Mekele (or the smaller towns of Wukro and Hawzien to the north) can be used as a base to explore the many rock-hewn churches scattered across the stunning high-desert landscape of northern Tigray. The churches are as rewarding to visit as they are (often) difficult to reach. Abuna Yemata Guh is a particular highlight, although not recommended for those without a head for heights. The tourist office in Wukro can help to arrange guides and transport.
By bus: Coming from Axum there are three types of buses: public buses, minibuses and shared taxi. The buses depart from Axum in the early morning. If you want to go to Mekele in the afternoon you have to go by either minibus with a stopover in Adwa or by shared taxi. Ask at the bus station for certain taxi companies. The public bus should be about 65 birr, the minibus 90 birr and the shared taxi around 100 birr.
- Yohannis IV Museum, opposite the Atse Yohannis Hotel. Formerly the palace of Emperor Yohannes IV.
- Sit on the balcony of the Atse Yohannis Hotel (situated near Ethiopian Telecomms building, on the roundabout that has a sometimes-on fountain in its centre) and watch the world go by while having a coffee, cold beer, fresh juice, lunch or dinner. It's a nice view and you're up on the first floor so you're away from beggars and street-stares.
- Walk around the town, the tree-lined streets are pleasant to walk around and observe life going on around you.
- Chele Anka Waterfall - 8km out of Mekele, to the southwest - a nice hike to get there, more dramatic in the rainy season.

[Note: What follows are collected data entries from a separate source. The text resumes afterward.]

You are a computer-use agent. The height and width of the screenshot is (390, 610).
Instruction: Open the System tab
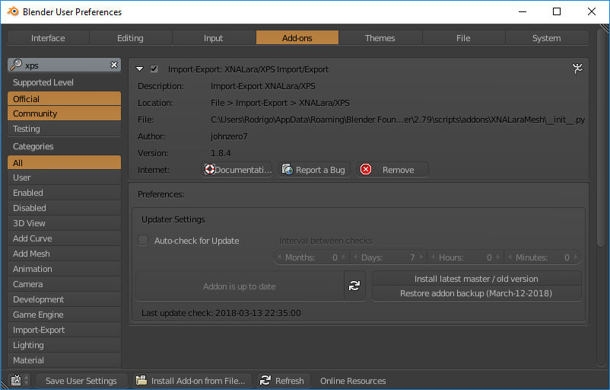pos(546,38)
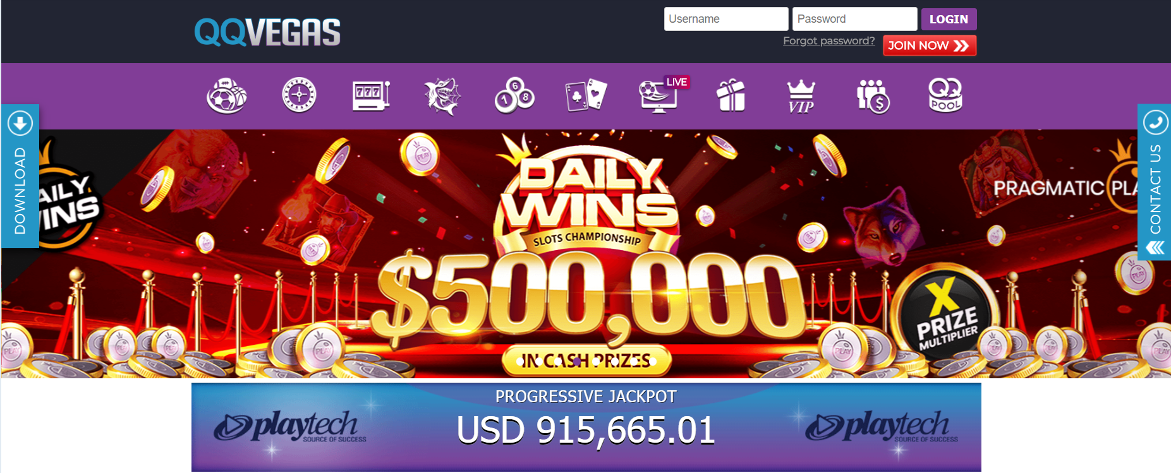Viewport: 1171px width, 473px height.
Task: Open the gift box promotions icon
Action: click(731, 95)
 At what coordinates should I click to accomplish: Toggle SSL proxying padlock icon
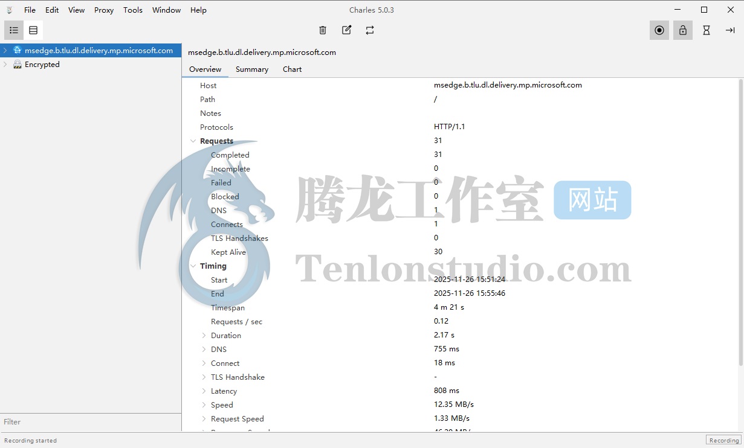[683, 30]
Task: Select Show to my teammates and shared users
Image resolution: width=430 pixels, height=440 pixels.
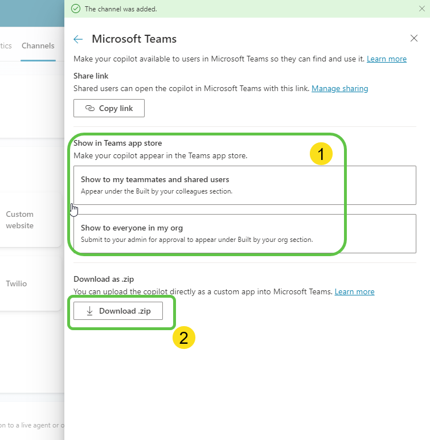Action: (245, 185)
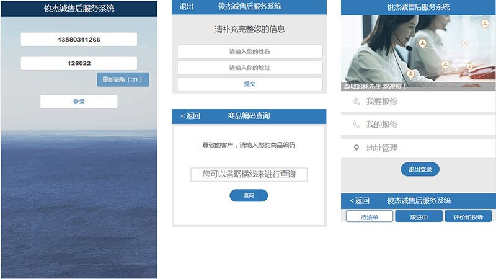Click the phone number field showing 13580311266
Image resolution: width=496 pixels, height=279 pixels.
pos(79,39)
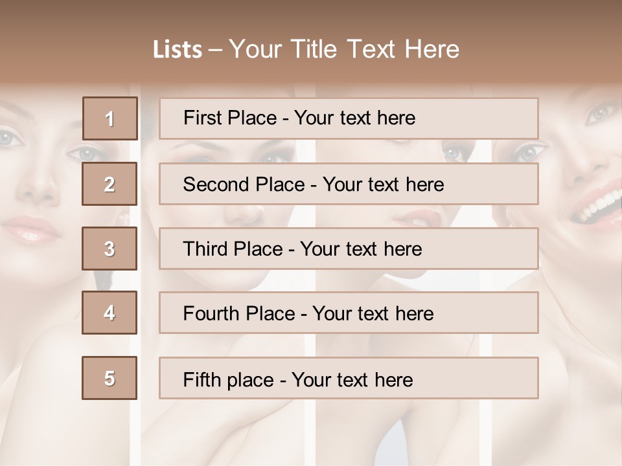The height and width of the screenshot is (466, 622).
Task: Select the Fifth place text bar
Action: pos(349,378)
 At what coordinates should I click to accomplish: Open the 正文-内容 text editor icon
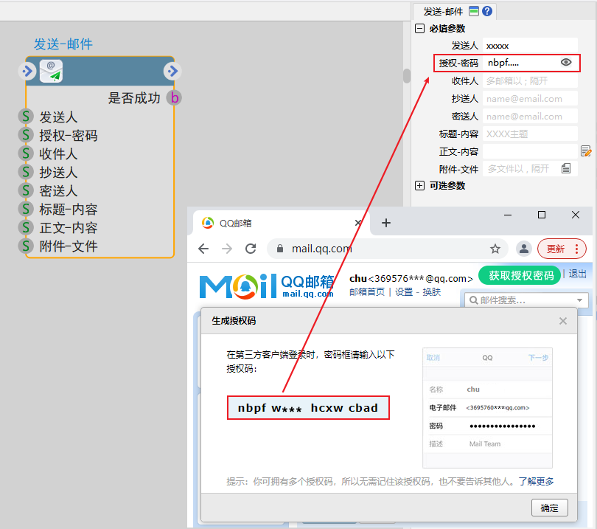(586, 151)
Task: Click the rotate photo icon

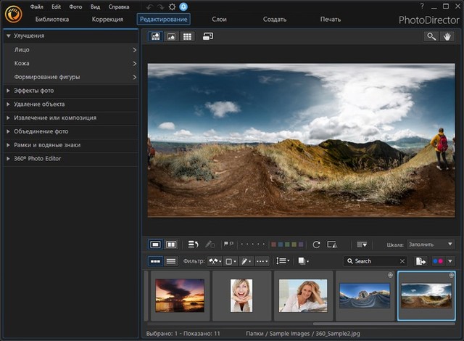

There are quite a few 'ferenji' restaurants in Mekele, serving pizza, meat, chicken, fish, vegetables and salads. There's also lots of national food restaurants and many cake/pastry/coffee shops.
- Geza Gerelassie - eating/drinking/dancing venue, has great beef dishes such as shish kebab and shekla tibs. Live Ethiopian music and dancing at the weekend (or is it Thursday and Saturday nights - maybe someone else can confirm?). Everyone gets up and joins in, it's good fun. They have good food too and a bar.
- Pizza and other 'ferenji' dishes as well as national food in the Yordanos restaurant beside the Abreha Castle Hotel. They have another branch down the road into the town, called Yordanos Blue (this one doesn't have pizza but has everything else).
- Atse Yohannis Hotel (near Ethiopian Telecomms building, on the roundabout that has a sometimes-on fountain in its centre). One of the classic "Western" hotels in town. They have a huge selection of good food which is surprisingly cheap. 220-400 birr depending on room.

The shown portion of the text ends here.